The various features of administration contained in the Fifth Schedule are as follows:
1. Declaration of Scheduled Areas: The president is empowered to declare an area to be a scheduled area. He can also increase or decrease its area, alter its boundary lines, rescind such designation or make fresh orders for such redesignation on an area in consultation with the governor of the state concerned.
2. Executive Power of State and Centre: The executive power of a state extends to the scheduled areas therein. But the governor has a special responsibility regarding such areas. He has to submit a report to the president regarding the administration of such areas, annually or whenever so required by the president. The executive power of the Centre extends to giving directions to the states regarding the administration of such areas.

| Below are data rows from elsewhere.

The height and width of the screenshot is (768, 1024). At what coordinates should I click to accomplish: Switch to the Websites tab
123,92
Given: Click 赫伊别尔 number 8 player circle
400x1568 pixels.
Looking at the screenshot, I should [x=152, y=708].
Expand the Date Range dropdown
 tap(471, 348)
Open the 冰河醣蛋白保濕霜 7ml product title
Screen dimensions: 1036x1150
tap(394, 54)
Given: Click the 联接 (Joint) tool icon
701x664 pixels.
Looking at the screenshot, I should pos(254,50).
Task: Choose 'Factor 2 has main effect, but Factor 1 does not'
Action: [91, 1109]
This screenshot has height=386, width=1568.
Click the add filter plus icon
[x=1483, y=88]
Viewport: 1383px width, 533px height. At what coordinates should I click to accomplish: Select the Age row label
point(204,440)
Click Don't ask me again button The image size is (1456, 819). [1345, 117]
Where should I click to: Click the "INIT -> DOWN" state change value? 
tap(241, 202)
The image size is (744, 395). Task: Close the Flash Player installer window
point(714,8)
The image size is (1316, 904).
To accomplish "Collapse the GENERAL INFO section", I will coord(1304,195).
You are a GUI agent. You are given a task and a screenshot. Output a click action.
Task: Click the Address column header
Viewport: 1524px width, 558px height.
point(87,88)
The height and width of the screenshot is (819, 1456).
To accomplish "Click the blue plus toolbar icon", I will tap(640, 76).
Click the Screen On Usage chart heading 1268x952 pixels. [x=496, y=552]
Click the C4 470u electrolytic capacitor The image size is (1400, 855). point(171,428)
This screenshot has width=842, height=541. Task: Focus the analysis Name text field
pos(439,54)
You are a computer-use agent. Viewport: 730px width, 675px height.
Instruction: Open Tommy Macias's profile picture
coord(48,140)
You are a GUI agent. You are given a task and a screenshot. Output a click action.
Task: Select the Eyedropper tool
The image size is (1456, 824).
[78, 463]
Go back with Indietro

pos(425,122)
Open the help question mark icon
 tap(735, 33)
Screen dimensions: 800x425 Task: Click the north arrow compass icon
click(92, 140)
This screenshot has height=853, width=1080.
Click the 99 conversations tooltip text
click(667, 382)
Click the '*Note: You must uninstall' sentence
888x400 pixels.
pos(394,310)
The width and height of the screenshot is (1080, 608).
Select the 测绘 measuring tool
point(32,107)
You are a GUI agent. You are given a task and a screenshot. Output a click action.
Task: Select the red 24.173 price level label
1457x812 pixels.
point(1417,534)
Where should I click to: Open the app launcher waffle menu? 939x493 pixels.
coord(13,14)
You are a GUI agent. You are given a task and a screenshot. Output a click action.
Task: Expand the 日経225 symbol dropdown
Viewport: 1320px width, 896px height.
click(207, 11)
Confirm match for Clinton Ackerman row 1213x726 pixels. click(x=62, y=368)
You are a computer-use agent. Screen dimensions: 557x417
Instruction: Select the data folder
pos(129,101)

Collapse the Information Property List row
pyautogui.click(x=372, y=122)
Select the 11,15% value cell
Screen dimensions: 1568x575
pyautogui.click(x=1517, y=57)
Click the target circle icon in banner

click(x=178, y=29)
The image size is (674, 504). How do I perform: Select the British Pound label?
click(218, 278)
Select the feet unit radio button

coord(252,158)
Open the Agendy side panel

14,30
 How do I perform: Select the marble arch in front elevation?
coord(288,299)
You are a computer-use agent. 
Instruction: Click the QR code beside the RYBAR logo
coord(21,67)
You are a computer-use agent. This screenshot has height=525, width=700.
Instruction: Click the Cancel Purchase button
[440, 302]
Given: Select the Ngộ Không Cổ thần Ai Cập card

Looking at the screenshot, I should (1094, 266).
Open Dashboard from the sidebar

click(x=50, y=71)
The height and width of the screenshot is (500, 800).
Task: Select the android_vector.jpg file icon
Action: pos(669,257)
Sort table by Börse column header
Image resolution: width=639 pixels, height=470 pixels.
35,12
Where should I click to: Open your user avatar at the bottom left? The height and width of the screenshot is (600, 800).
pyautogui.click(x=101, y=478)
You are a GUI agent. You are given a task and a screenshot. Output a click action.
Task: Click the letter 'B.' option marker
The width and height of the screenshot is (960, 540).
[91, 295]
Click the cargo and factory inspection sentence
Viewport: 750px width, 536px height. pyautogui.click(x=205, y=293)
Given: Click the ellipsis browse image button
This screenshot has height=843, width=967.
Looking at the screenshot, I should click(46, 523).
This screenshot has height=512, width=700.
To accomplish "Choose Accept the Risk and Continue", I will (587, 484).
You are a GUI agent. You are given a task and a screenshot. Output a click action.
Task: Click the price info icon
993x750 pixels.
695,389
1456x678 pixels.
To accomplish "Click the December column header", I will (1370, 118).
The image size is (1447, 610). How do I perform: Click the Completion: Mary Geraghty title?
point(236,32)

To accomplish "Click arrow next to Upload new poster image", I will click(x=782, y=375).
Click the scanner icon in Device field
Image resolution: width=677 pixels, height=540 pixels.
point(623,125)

3. Tribes Advisory Council: Each state having scheduled areas has to establish a tribes advisory council to advise on welfare and advancement of the scheduled tribes. It is to consist of 20 members, three-fourths of whom are to be the representatives of the scheduled tribes in the state legislative assembly. A similar council can also be established in a state having scheduled tribes but not scheduled areas therein, if the president so directs.
4. Law applicable to Scheduled Areas: The governor is empowered to direct that any particular act of Parliament or the state legislature does not apply to a scheduled area or apply with specified modifications and exceptions. He can also make regulations for the peace and good government of a scheduled area after consulting the tribes advisory council. Such regulations may prohibit or restrict the transfer of land by or among members of the scheduled tribes, regulate the allotment of land to members of the scheduled tribes and regulate the business of moneylending in relation to the scheduled tribes. Also, a regulation may repeal or amend any act of Parliament or the state legislature, which is applicable to a scheduled area. But, all such regulations require the assent of the president.
The Constitution requires the president to appoint a commission to report on the administration of the scheduled areas and the welfare of the scheduled tribes in the states. He can appoint such a commission at any time but compulsorily after ten years of the commencement of the Constitution. Hence, a commission was appointed in 1960. It was headed by U N Dhebar and submitted its report in 1961. After four decades, the second commission was appointed in 2002 under the chairmanship of Dilip Singh Bhuria. It submitted its report in 2004.